Even though cyberattacks seem to be showing no sign of slowing down, the majority of small business owners seem unfazed about the threat they pose, and the possibility that they might one day be the victim of a cybersecurity breach themselves.

In a follow-up to a 2017 poll of Manta members, Insureon surveyed 2,400 business owners on the topic of small business cybersecurity. While most of the results aligned with the 2017 survey, one notable difference is even fewer respondents than last year think they are at risk for a cyber breach. Only 16% of respondents expressed concern that they may be at risk compared with 18% last year.

When asked if they felt at risk for a data breach, 84% of respondents said no. Perhaps that is because 86% of small business owners said they have never experienced a data breach. More than half of the respondents think hackers tend to target larger businesses over smaller ones.

Other survey highlights include:

• 73% of small business owners don't think they have customer data that would be susceptible to a cyberattack.
• 73% have cybersecurity protocols in place to protect against breaches.
• 76% think their business could survive a cyberbreach.
• 64% manage their own IT needs.

In addition, 33% of respondents said they have cyber insurance, an increase of 7% from our 2017 survey.

Cyberattacks against small businesses are common

Eighty-four percent of respondents said they aren't particularly worried about a cyberattack, but maybe they should be. Of the thousands of cybersecurity incidents that happen daily in the United States, 61% occur at smaller businesses.

For businesses that experience a breach, the fallout isn't cheap. The average cost of a small business data breach is $86,500, according to internet security firm Kaspersky Labs. While that amount isn't likely to have much of an impact on a major corporation, it could be devastating for a small business owner. 
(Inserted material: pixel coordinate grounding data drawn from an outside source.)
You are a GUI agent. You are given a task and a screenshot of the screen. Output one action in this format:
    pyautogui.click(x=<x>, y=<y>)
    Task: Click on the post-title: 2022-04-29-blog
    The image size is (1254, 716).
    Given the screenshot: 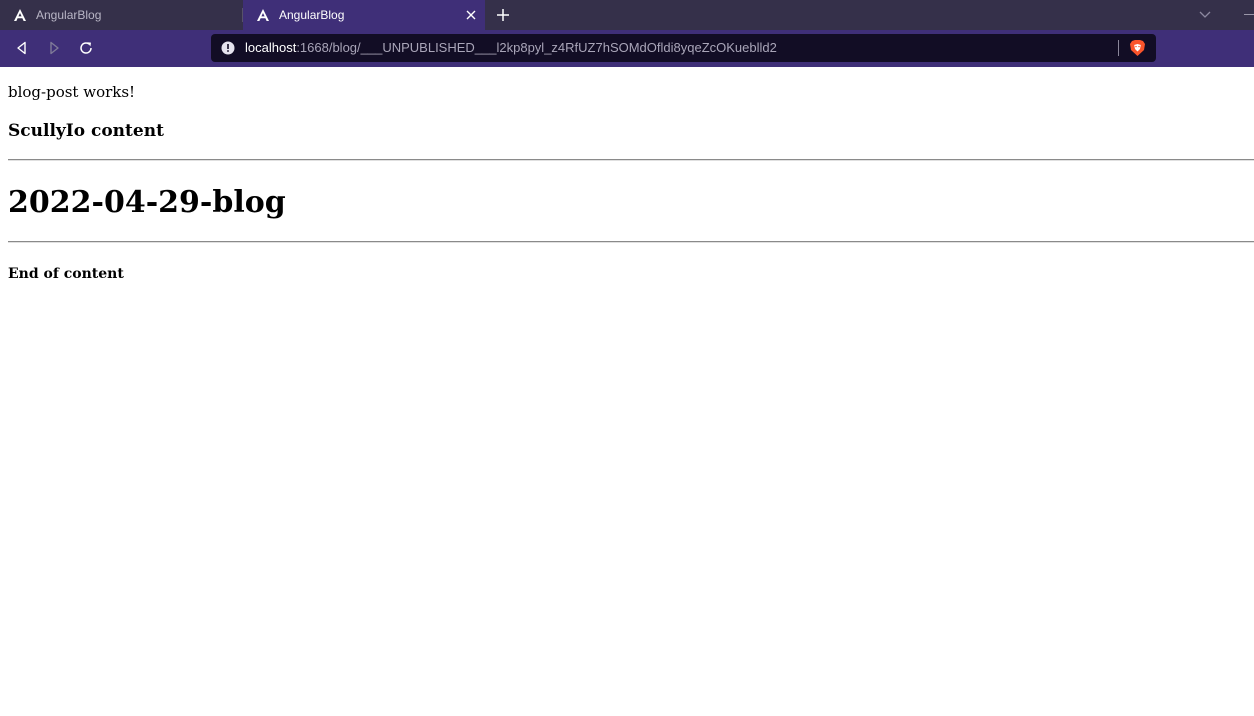 What is the action you would take?
    pyautogui.click(x=147, y=202)
    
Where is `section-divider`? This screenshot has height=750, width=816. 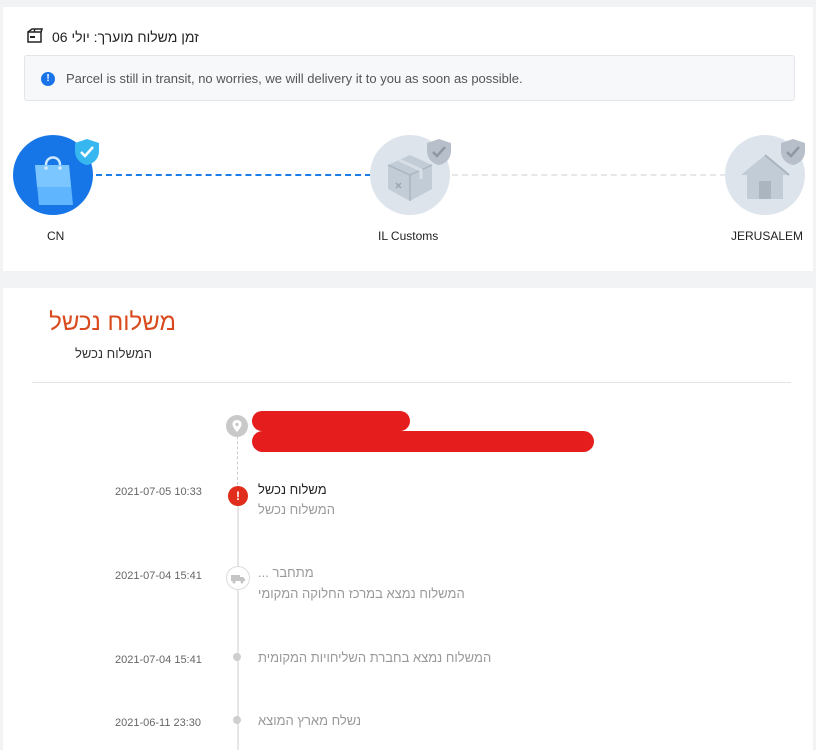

Cybersecurity tips you can implement today

The good news is that 73% of respondents are taking active steps to protect their business against cyber threats. The security protocols they reported using include:

• Software to prevent malware and viruses
• Firewalls
• Spam filters
• Automated software updates and data backups
• Regular vulnerability scans

While that's a good start, there is much more small business owners can do to protect their company from cyberattacks, including:

Regularly updating software
Installing software updates as they become available is one of the best ways business owners can protect their computer network from potential viruses and other malware.

Ensuring point-of-sale systems are secure
Businesses that use a point-of-sale system should consider installing end-to-end encryption software. This immediately encrypts credit card information as it's received, and then again as it's being sent to the software's server.
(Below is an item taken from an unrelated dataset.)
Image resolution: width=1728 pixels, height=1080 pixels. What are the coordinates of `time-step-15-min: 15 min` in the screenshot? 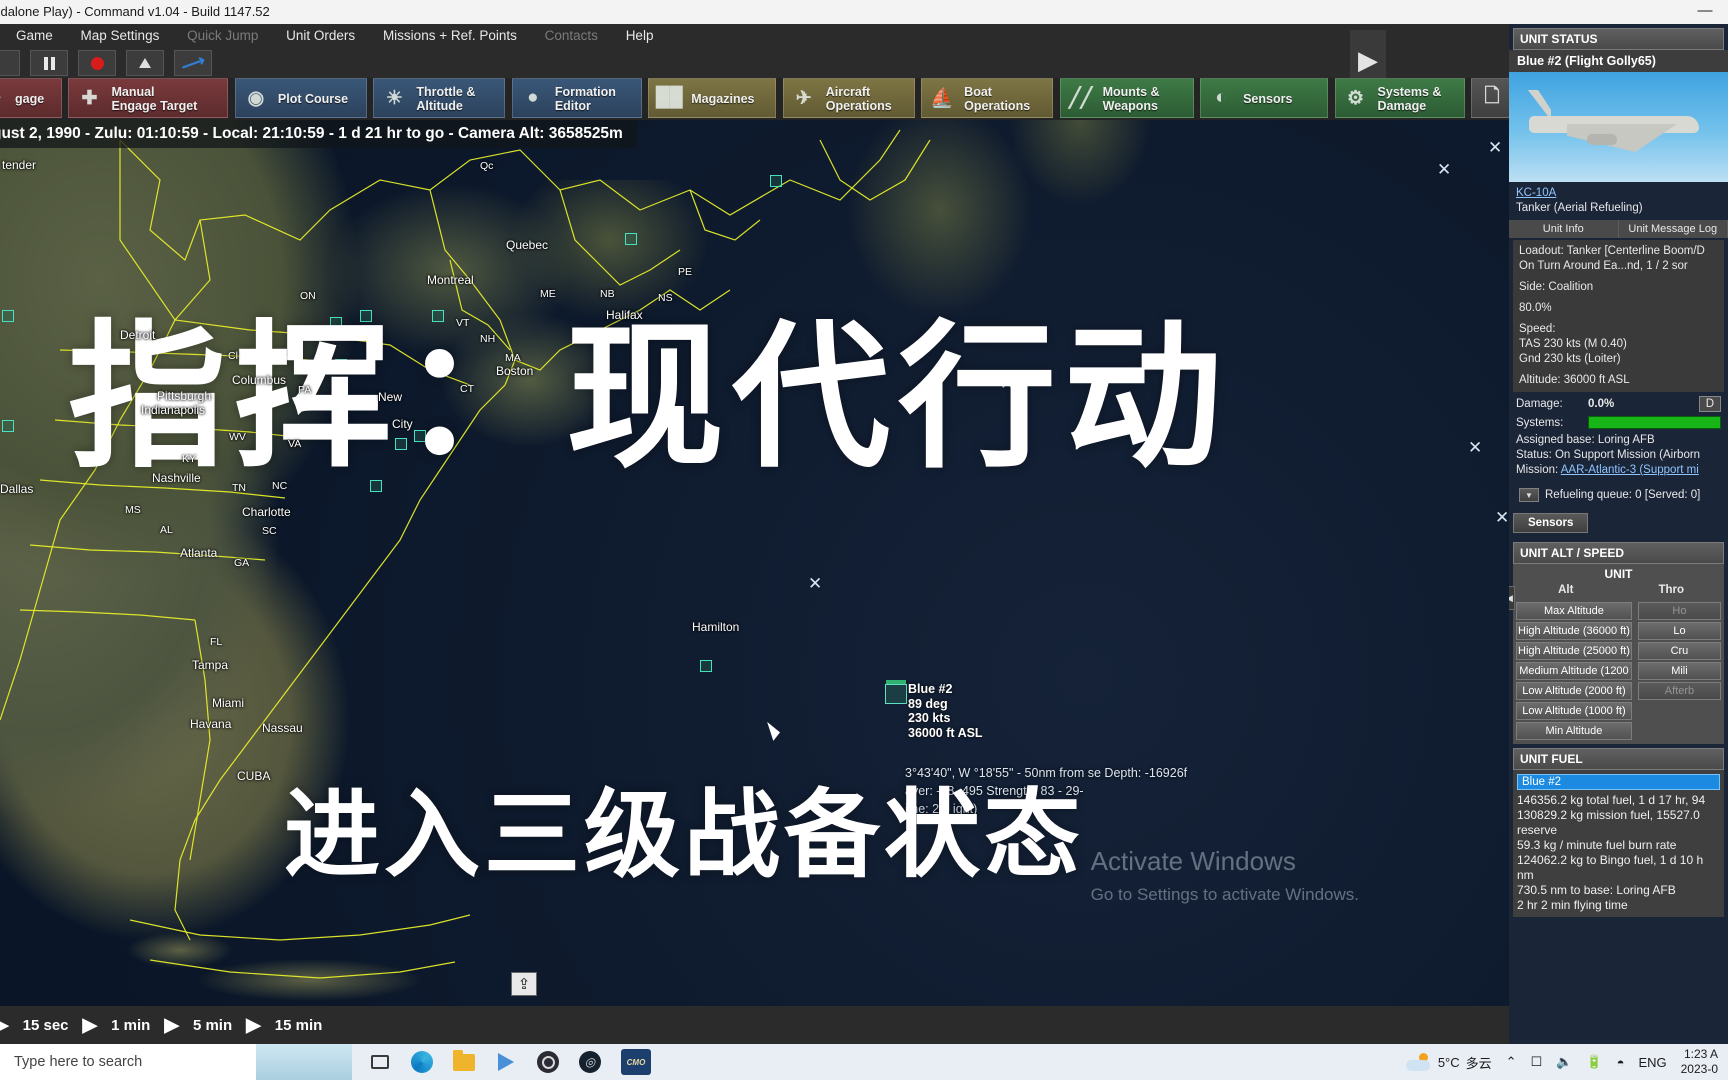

Teaching employees how to spot malware and phishers 
One in 131 emails contains malware, the highest rate in five years, according to Symantec's "2017 Internet Security Threat Report." Small business owners can reduce their chances of being a victim by training employees on how to spot phishing attempts.

Hiring an IT expert
Sixty-four percent of the small business owners we surveyed said they handle cybersecurity needs themselves, up from 58% in 2017. While handling IT security without outside help can save money, business owners may not know best practices for cybersecurity. Business owners that can't afford a full-time IT employee should consider hiring an IT consultant.
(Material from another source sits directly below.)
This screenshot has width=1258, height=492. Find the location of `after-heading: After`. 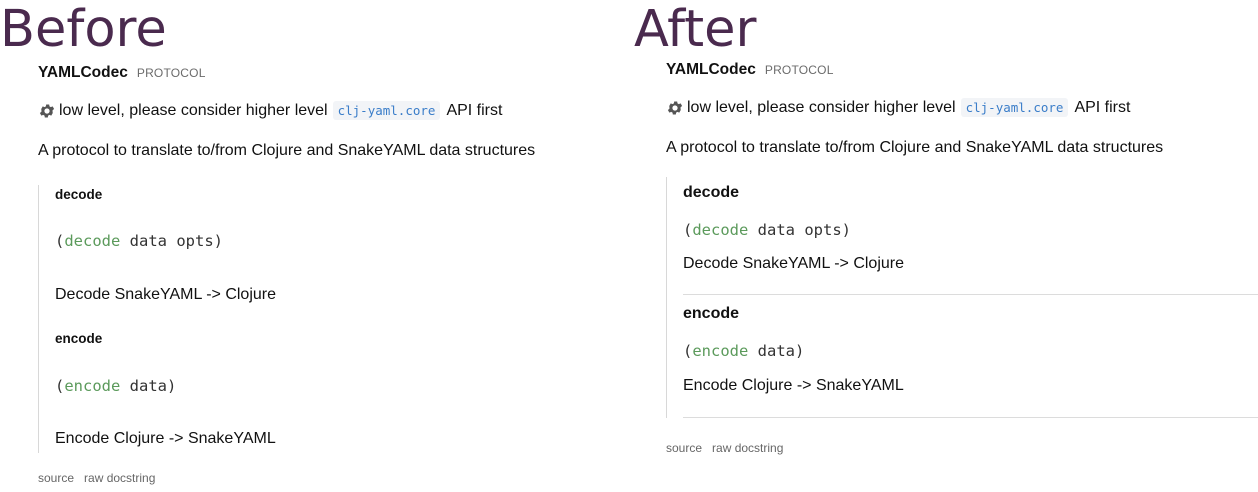

after-heading: After is located at coordinates (696, 30).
It's not possible to protect a business against every cyber threat, but implementing a security strategy can help prevent many potential issues.

Cyber liability insurance can protect small businesses

If a small business does experience a data breach, cyber insurance can cover expenses such as:

• Customer notification
• Fraud and credit monitoring services
• Cyber extortion reimbursement
• Legal expenses, including lawyer's fees and any damages

There are two main types of cyber liability insurance: first party and third party. Most small business owners will want to consider purchasing first-party cyber liability coverage, which is typically available either as a standalone policy or as an add-on to a business owner's policy. First-party coverage can help pay expenses when a business's network is hacked and data is stolen.

Third-party coverage can pay for legal costs if a customer or partner sues a business, alleging that a data breach occurred because of something the business did – or failed to do. Third-party coverage is typically purchased by businesses that protect or work with another business's data, such as an IT consultant or a data analyst. Business owners might choose either or both types of coverage, depending on their needs.

Cyber liability insurance can't prevent a cyberattack, but it can help ensure that if a business experiences a data breach, it has the necessary financial resources to recover.